My parents hosted cookouts and company parties in our backyard, and I remember the giggles and gaggles of my dad’s habit of throwing huge watermelons in the pool to get them cold and ready for the table. This is where I learned that watermelons could indeed float.
My friends even had a special backdoor to the pool fence that they used often. No invitation was needed. I still best remember Jennifer bikinied, barefoot, towel draped around her neck, walking that path that connected our backyards. Swimming in the dark was especially thrilling, except when the stories of snakes, piranhas, and that horrid Friday the 13th surfaced.
There perched atop the blue pool slide, my heart inhaled the majestic fireworks every September when the Stokes County Fair came to town. Back then fireworks lit up the night sky every night promptly at 9:00pm during fair week. In my opinion there simply was no better view in town.
As the years passed my own children learned to take their first steps in that backyard.
They learned to swim in the same pool that I did and blow out candles on many of Nana’s birthday cakes that she always made from scratch. The waterlogged grandkids enjoyed Poppy’s well-done hamburgers on the grill and Nana’s Sunday suppers eaten outside by the pool. The neighbor’s grandkids would sometimes join us in the very waters that loved me so well.
When Poppy’s health kept him from being outside in the summer heat, he’d watch us from the kitchen window. The grandkid’s laughter permeated the weakest of hearts, and for a while, made it stronger.
My mom didn’t open the pool the summer after my dad passed away. It was in need of some extensive repairs and she just didn’t have the momentum to bring it back to its former glory. It just wouldn’t be the same. I felt it too. I knew the inevitable was coming.
A few months ago my mom made the decision to dig up my former sanctuary and fill it in with dirt. She’s aging too and I’m sure the chore of pool maintenance wasn’t at the top of her bucket list.
Yet I shamelessly admit I cried sitting alone in her driveway when I first saw the red dirt over the spot that made me feel the weightlessness of the water in such a heavyweight world.
How was I ever going to look at this backyard and not be sad?
I began to remember Mama’s clothesline at the far side of the lot upon which my dog Henry would sometimes swing from the legs of Daddy’s drying work pants.
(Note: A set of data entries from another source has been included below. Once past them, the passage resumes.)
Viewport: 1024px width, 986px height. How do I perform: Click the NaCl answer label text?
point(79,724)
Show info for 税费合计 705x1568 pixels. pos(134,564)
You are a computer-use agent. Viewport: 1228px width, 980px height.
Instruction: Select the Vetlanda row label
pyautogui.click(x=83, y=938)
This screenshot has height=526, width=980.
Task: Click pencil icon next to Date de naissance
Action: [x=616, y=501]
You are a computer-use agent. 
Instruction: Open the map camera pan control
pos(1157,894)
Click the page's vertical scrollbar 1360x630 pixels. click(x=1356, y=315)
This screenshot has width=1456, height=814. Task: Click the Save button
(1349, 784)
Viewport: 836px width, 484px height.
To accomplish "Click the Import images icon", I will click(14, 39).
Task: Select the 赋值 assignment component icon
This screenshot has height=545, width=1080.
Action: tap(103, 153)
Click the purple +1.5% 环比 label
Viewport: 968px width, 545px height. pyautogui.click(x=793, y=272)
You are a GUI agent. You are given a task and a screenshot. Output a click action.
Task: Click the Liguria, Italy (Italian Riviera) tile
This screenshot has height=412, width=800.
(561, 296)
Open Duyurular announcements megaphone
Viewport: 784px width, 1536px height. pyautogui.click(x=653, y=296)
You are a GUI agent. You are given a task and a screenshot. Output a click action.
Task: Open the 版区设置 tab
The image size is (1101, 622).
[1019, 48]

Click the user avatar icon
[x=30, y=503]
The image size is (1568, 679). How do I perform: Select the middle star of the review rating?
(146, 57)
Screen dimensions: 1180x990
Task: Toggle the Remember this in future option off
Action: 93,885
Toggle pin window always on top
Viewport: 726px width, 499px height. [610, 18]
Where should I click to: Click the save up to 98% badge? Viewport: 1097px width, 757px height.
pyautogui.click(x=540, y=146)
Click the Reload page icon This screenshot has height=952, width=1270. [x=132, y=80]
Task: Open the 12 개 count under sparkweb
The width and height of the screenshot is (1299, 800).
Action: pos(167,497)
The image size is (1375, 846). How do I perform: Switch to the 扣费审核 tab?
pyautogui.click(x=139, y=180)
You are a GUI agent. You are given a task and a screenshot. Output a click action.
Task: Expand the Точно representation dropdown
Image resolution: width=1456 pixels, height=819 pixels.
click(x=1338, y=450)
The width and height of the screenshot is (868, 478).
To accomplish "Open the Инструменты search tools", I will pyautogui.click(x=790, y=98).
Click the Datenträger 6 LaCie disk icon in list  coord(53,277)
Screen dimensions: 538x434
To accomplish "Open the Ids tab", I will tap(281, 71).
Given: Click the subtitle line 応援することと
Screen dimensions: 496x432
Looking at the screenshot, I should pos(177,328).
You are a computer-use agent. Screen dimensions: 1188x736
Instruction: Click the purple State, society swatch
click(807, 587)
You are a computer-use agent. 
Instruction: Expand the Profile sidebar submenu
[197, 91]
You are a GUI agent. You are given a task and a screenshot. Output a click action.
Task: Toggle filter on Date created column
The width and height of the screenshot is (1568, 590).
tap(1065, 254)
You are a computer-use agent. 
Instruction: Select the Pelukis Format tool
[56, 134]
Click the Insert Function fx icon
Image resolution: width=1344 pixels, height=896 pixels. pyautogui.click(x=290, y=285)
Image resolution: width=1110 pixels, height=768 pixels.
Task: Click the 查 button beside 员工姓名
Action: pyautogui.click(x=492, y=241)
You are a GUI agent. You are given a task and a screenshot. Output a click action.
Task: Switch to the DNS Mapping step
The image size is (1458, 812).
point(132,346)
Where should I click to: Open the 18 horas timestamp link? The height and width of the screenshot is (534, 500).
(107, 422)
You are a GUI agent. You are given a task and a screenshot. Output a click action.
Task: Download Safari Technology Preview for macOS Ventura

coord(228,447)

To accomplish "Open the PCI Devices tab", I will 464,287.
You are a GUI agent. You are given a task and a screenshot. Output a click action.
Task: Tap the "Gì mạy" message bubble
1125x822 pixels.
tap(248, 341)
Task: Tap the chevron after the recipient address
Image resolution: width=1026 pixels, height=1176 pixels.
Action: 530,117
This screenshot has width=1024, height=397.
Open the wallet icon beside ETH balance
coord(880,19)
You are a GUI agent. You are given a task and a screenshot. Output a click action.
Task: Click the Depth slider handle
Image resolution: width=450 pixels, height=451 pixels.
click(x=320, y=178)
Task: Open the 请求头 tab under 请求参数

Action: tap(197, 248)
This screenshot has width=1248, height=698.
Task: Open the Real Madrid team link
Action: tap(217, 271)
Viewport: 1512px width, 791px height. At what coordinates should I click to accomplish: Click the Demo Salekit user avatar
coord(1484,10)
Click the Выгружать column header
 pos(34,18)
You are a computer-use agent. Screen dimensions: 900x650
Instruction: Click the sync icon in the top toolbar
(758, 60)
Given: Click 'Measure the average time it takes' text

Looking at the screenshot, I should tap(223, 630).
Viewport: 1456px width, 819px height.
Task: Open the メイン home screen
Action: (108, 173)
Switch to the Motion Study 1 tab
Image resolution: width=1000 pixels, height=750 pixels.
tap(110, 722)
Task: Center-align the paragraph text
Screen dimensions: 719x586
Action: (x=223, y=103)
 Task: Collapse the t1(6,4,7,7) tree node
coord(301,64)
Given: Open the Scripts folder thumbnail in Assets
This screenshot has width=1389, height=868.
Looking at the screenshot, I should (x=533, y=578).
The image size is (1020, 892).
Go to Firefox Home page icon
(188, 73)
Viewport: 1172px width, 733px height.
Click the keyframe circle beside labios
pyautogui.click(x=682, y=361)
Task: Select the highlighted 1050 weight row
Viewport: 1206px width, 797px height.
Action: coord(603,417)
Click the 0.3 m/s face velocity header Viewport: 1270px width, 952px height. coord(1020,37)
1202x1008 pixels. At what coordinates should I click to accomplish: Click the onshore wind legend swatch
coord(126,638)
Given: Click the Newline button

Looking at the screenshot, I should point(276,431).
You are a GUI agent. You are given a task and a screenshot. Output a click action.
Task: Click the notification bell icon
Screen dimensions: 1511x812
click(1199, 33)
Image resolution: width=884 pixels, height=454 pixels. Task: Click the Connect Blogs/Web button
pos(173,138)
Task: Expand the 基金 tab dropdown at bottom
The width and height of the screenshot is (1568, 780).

My eyes traced the path I once forged in my bare feet to Jennifer’s house, and I recalled the dip in the ground at the neighbor’s fence corner that we learned to jump over after many a twisted ankle. And in my mind I could still see those sweet, sweet apple trees that provided our afternoon snacks playing in the space where backyards merge.
What I have come to realize is that in a strangely beautiful way, my mother perhaps returned that backyard just to the way it was some fifty years ago when she and my dad first called it home and began their dream of suburban life… a haven at the heart of two streets that eventually merged into one.
Perhaps she is slowly readying it for the next family to call it home someday.
I pray they just might have a little girl who loves to run barefoot in the backyard too.
She will learn that the neighborhood is a trove of four-leaf clovers.
She will find the rusty nail hammered in the oak tree trunk down the street and wonder how it got there. It is still a mystery to me.
She will learn where to start applying the brakes on her bike as she descends the curve on Greystone. It is a doozy. I learned the hard way.
She may see for herself how incredibly enticing that hill across the street can be when it snows.
She will be fast friends with the Kreeger’s who will offer to mow the grass, pick up the newspaper and bring her food when sad times come her way.
And one day, one sweet day, she may even discover the stump that once grew a grand cedar tree right there in the heart of the neighborhood, on the edge of her own backyard.
She will find it a place of rest to ponder the stories of her heart.